I really have to take my hat off to the Vietnamese people. How many countries can absorb such punishment from the USA and still stand up?

Yet after inflicting all that inhuman savagery on a poor developing nation, the US still managed to lose the war. If I were them, I would quickly conclude there is no way to win another land war in East Asia. The meek and gentle Oriental is not what he seems when you push him too far.

With China's peaceful rising and the West's financial self-destruction, the traditional roles played by East and West are reversing. We are watching history unfolding before our eyes.

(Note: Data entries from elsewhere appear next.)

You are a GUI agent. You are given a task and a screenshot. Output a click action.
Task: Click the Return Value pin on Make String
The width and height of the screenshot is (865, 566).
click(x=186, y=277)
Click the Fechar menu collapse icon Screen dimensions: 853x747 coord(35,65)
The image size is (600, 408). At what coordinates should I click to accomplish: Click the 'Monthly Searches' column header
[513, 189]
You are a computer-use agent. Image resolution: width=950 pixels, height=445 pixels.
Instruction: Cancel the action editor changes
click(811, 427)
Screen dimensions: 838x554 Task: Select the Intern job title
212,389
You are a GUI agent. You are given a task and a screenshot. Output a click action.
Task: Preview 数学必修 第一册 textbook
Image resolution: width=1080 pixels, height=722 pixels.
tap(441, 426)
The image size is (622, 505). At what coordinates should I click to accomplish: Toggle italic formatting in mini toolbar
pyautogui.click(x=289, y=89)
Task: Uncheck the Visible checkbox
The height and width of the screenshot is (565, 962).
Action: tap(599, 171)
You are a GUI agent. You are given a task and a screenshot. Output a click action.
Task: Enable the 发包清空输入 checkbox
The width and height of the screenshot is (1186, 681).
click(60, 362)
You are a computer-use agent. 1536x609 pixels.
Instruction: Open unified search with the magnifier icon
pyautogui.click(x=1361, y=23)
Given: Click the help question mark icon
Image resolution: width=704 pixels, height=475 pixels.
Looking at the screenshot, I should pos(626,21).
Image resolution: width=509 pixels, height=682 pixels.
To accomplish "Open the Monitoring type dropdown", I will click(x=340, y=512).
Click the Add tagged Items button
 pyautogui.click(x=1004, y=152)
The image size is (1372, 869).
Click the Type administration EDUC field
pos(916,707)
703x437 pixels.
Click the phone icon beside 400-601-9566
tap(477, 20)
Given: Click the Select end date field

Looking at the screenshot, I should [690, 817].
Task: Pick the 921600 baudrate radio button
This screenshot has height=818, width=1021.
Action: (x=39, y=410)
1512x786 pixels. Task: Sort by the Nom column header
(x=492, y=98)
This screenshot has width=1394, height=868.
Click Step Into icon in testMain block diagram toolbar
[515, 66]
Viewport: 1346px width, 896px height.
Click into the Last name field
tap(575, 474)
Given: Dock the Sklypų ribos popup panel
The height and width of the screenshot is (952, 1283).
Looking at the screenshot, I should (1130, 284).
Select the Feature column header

[From a gentleman in Kuala Lumpur (5 May 2009):
The US probably knows that too. That is why they have coined the term 'smart power'. That points to a more comprehensive and coordinated usage of all resources, including asymmetric warfare strategies, in their arsenal in the future. No longer will they just use manned huey helicopters or strato-fortresses and phantoms. And carrier groups are just open targets for capitation torpedoes in the high seas. Only the unseen offer new grounds. Man-less drones and cruise missiles such as used in Afghanistan and Lebanon, as well as the future of nanobot military technologies coupled to virtual reality throw-off camouflage and high frequency laser satellite guns .... these are the future possibilities. They are predicated on what they think their adversaries will be thinking..namely the less technology, the more the need to concentrate manpower. So that when manpower is concentrated, the target is magnified, and the use of manless destroy technologies become more efficient on kill ratios besides being more politically acceptable back home while shoring up the military-industrial complex that has been the cause of worldwide destabilisation over the last century.]